Elle se maria avec l’accordéoniste du groupe et décida de rester à la maison pour fonder une famille. Son désir de travailler ne la quitta jamais. Aussitôt qu’elle le pouvait, elle se trouvait des petits boulots provisoires ici et là qui assouvissaient son désir de sortir de la maison, comme elle disait.
Tout comme ma grand-mère, ma mère n’était pas une femme de maison. La cuisine et le ménage, très peu pour elle. Elle se sentait en revanche très à son aise dans une soirée cocktail, lorsqu’elle n’y faisait pas de scandales. Il y avait de bons jours et de mauvais jours chez ma mère, mais impossible de prédire l’un ou l’autre. J’ai appris à vivre sur un coup de dé.

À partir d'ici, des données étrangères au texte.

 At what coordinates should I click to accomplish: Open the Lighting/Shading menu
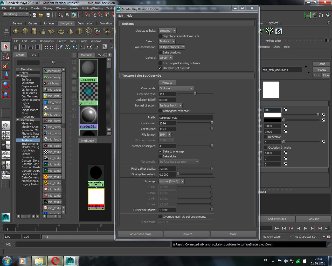click(92, 8)
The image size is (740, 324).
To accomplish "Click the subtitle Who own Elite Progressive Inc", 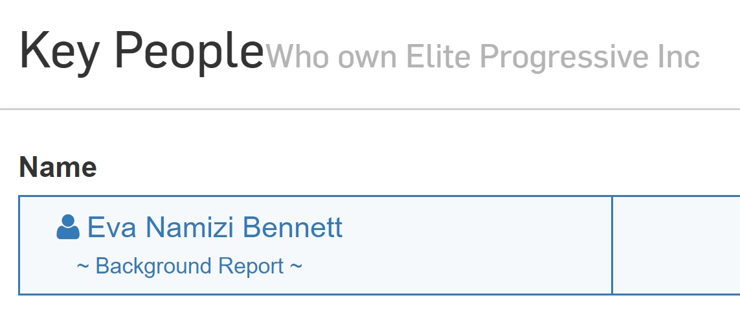I will point(483,56).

Malgré sa maladie, elle réussissait toujours à se frayer un chemin partout où elle le désirait. Ses brefs passages dans la vie des autres n’étaient souvent pas assez suffisants pour qu’on remarque trop ses traits de comportement problématique.
Fervente admiratrice de René Lévesque, alors chef du parti québécois, elle réussit le tout de force de le recevoir à la maison pour une rencontre de comté. Imaginez ce qu’elle aurait pu accomplir sans les limites de sa maladie.
Malheureusement, puisque j’ai vécu avec elle les 20 premières années de ma vie, et qu’ensuite elle a fait partie de ma vie de femme pour un peu plus des 30 autres, je garde d’elle énormément de souvenirs désagréables. Avoir une mère ayant une problématique de santé mentale s’est révélé être une très grande épreuve pour moi. Et malgré que je reconnaisse son courage d’avoir affronté sa vie chargée de tant d’embûches, je ne peux me résoudre à oublier toutes les tempêtes qu’elle a provoquées dans son sillage et toutes les blessures qui viennent avec.
Je lui dois tout de même le mérite d’avoir pavé mon chemin, car elle m’a obligé, sans doute malgré elle, mais quand même, à me débrouiller seule et à devenir forte et combative.
Alors me voici, Sylvie, fille de Monique et petite-fille de Marcelle, née en 1964.

Vous le devinerez sans doute que tout comme ma mère et ma grand-mère, je préfère les soirées animées que les journées à cuisiner.
Je pétais carrément les plombs lorsque, jeune étudiante, mon grand-père me disait : « T’as pas besoin d’études pour changer des couches ». Moi qui étais tout heureuse d’avoir été acceptée au cégep dans la discipline que j’avais choisie. Quelle insulte!
J’ai connu ça, moi, l’époque où la secrétaire allait faire le café à son patron, qui était forcément un homme. J’ai aussi connu l’époque où je lui répondais « on serait pas mal plus efficaces, s’il n’y avait que des femmes dans les bureaux »
J’ai toujours dit ce que je pensais, quoique ce ne soit pas nécessairement une bonne idée. C’était plus fort que moi, les injustices envers les femmes, mais aussi les injustices tout court m’ont toujours horripilée.
Militante féministe, non, mais je savais ce que je voulais et quoi faire pour y arriver.
Aujourd’hui…
Je suis fière aujourd’hui de constater que mon fils accomplit les tâches ménagères, s’occupe des enfants, fait les courses, sans penser une seule seconde que ces tâches reviennent à sa femme. Je suis fière du chemin parcouru depuis tellement d’années pour une juste équité et un équilibre entre les hommes et les femmes dans toutes les sphères de la société.
Bien sûr, tout n’est pas parfait, mais rien ne l’est de toute façon. Soyons reconnaissantes de ces femmes qui nous ont précédés pour ce legs héroïque.
Ne les oublions pas. Il y a eu Marcelle, Monique et tellement d’autres qui ont marché avant nous!